Valérie bouillonne sur sa chaise. Son avocate, Me Fessler prend la parole : « L’ergonome n’est jamais intervenu sur la ligne de Valérie. Sur toute sa carrière, elle a eu trois heures de formation pour lui dire de faire des étirements. La plupart de vos opératrices ont des restrictions médicales et ce sont des polyvalentes comme Valérie qui devaient aller sur les postes les plus durs. Son responsable de production avoue que les visseuses auraient pu être allégées, ce qui n’a pas été fait. Quant à la Carsat, sa visite vous a été imposée car votre entreprise était trop accidentogène ! »
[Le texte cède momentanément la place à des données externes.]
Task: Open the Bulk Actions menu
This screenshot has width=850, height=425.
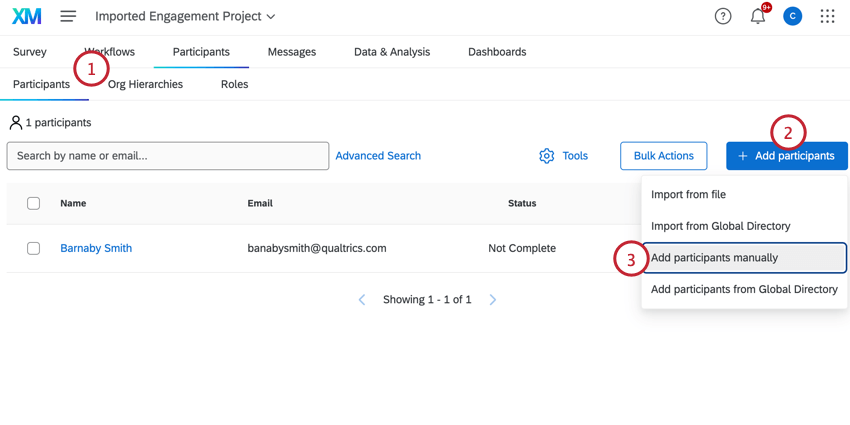Action: point(663,156)
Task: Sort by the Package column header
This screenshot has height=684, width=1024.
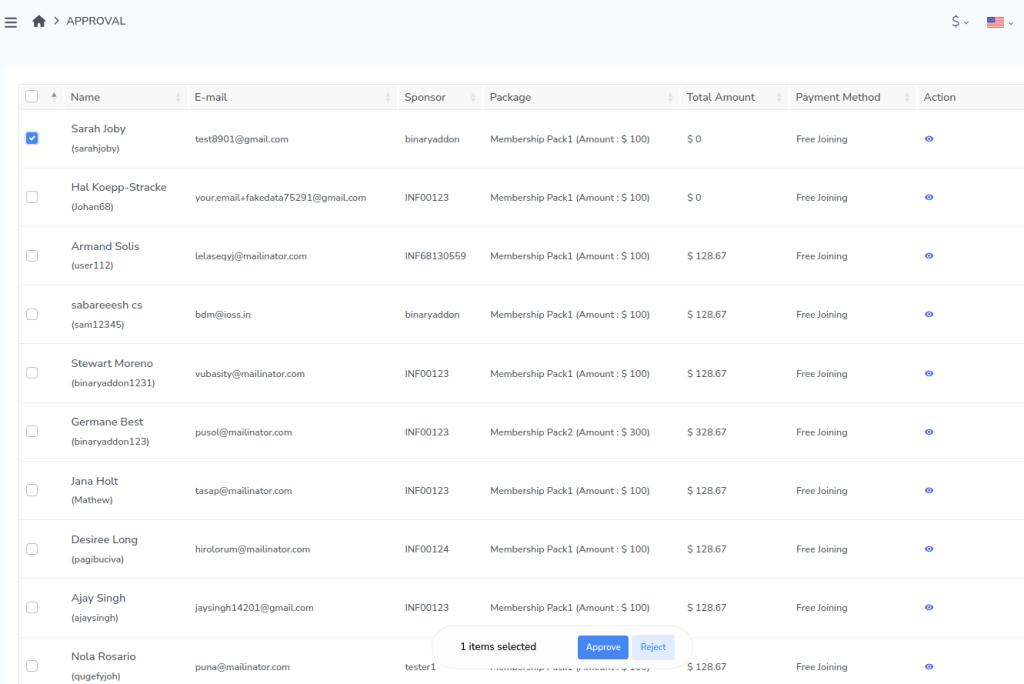Action: point(510,97)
15 minutes, montre en main. En sortant de la salle Valérie peine à contenir sa colère. « C’est des conneries leur ergonomie, ils se planquent derrière ça ! Moi dans mon atelier y’avait 40 % des personnes qui avaient des restrictions médicales à cause de la pénibilité des postes. Depuis le fordisme ça n’a pas changé, moi j’ai connu le FIFO [First in first out, soit le « premier entré, premier sorti »], le “juste à temps”, le 5S, le kaizen, le machin. On nous a cassé les bonbons à changer de méthodes à chaque fois, mais pourquoi ? Pour gratter un peu de productivité, pas pour ta santé. 23 ans en ayant fait des factions, des cadences, en nous mettant des machines qui allaient de plus en plus vite, avec du stress, de la fatigue. Ton corps il est usé, ton mental aussi. On nous prenait pour des enfants, le matin t’arrivais t’avais un bonhomme vert, rouge ou orange suivant si tu avais réussi tes objectifs. » Pour elle, le constat est clair : le management et les cadences sont responsables de ses maux, pas les étirements qu’elle n’aurait pas faits.
Elle raconte aussi le sort de ses collègues : « Les filles quand elles arrivent à 58/59 ans, ils leur font une rupture conventionnelle. Elles partent avec un petit chèque, tu dégages, on prend quelqu’un d’autre et puis voilà. » Elles étaient déjà peu à tirer jusqu’à la retraite… à 62 ans. La plupart y arrivaient en arrêt maladie ou au chômage, périodes durant lesquelles on ne cotise pas. Avec les réformes cumulées des retraites et de l’assurance chômage, elles auront désormais le droit aux minimas sociaux après une vie d’usine. Du fait de leur parcours de vie souvent haché, peu peuvent espérer avoir les 43 annuités nécessaires pour percevoir le taux plein à 64 ans. Alors au boulot !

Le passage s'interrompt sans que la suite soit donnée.